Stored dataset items
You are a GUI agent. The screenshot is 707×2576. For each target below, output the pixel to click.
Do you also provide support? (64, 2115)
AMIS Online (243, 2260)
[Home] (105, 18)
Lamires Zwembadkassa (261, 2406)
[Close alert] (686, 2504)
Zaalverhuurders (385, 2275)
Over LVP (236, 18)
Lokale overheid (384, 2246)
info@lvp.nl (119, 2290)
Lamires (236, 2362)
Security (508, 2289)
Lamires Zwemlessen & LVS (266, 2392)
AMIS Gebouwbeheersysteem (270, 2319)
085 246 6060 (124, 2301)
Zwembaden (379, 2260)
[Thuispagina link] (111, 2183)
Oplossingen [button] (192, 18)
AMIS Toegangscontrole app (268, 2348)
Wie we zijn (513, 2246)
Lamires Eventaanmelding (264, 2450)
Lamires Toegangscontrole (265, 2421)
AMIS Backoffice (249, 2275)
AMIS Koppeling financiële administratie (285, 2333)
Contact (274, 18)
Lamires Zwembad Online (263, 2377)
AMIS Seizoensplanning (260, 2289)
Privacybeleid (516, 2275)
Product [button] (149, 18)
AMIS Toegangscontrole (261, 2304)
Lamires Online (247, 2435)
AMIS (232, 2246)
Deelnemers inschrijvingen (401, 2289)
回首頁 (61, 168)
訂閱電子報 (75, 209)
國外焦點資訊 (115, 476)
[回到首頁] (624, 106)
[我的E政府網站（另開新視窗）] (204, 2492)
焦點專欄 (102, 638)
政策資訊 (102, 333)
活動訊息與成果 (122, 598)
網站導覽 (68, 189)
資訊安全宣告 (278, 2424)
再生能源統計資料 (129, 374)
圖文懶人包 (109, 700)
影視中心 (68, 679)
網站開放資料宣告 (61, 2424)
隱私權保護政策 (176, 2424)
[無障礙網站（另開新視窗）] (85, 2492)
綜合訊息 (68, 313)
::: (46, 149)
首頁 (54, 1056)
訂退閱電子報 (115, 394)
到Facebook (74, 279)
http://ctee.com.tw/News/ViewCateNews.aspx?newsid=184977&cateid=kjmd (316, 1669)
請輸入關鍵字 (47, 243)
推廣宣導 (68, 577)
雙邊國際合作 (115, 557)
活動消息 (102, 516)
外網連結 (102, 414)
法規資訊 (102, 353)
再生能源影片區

** What is needed **
Output all of the entries without altering a single word.

** Task solution **
You are a GUI agent. The screenshot is 707×2576. For each target below, output the pixel to click.
Do you also provide support? (64, 2115)
AMIS Online (243, 2260)
[Home] (105, 18)
Lamires Zwembadkassa (261, 2406)
[Close alert] (686, 2504)
Zaalverhuurders (385, 2275)
Over LVP (236, 18)
Lokale overheid (384, 2246)
info@lvp.nl (119, 2290)
Lamires (236, 2362)
Security (508, 2289)
Lamires Zwemlessen & LVS (266, 2392)
AMIS Gebouwbeheersysteem (270, 2319)
085 246 6060 (124, 2301)
Zwembaden (379, 2260)
[Thuispagina link] (111, 2183)
Oplossingen [button] (192, 18)
AMIS Toegangscontrole app (268, 2348)
Wie we zijn (513, 2246)
Lamires Eventaanmelding (264, 2450)
Lamires Toegangscontrole (265, 2421)
AMIS Backoffice (249, 2275)
AMIS Koppeling financiële administratie (285, 2333)
Contact (274, 18)
Lamires Zwembad Online (263, 2377)
AMIS Seizoensplanning (260, 2289)
Privacybeleid (516, 2275)
Product [button] (149, 18)
AMIS Toegangscontrole (261, 2304)
Lamires Online (247, 2435)
AMIS (232, 2246)
Deelnemers inschrijvingen (401, 2289)
回首頁 (61, 168)
訂閱電子報 (75, 209)
國外焦點資訊 (115, 476)
[回到首頁] (624, 106)
[我的E政府網站（另開新視窗）] (204, 2492)
焦點專欄 (102, 638)
政策資訊 (102, 333)
活動訊息與成果 (122, 598)
網站導覽 (68, 189)
資訊安全宣告 (278, 2424)
再生能源統計資料 (129, 374)
圖文懶人包 (109, 700)
影視中心 (68, 679)
網站開放資料宣告 (61, 2424)
隱私權保護政策 (176, 2424)
[無障礙網站（另開新視窗）] (85, 2492)
綜合訊息 (68, 313)
::: (46, 149)
首頁 (54, 1056)
訂退閱電子報 (115, 394)
到Facebook (74, 279)
http://ctee.com.tw/News/ViewCateNews.aspx?newsid=184977&cateid=kjmd (316, 1669)
請輸入關鍵字 (47, 243)
推廣宣導 (68, 577)
雙邊國際合作 (115, 557)
活動消息 (102, 516)
外網連結 (102, 414)
法規資訊 (102, 353)
再生能源影片區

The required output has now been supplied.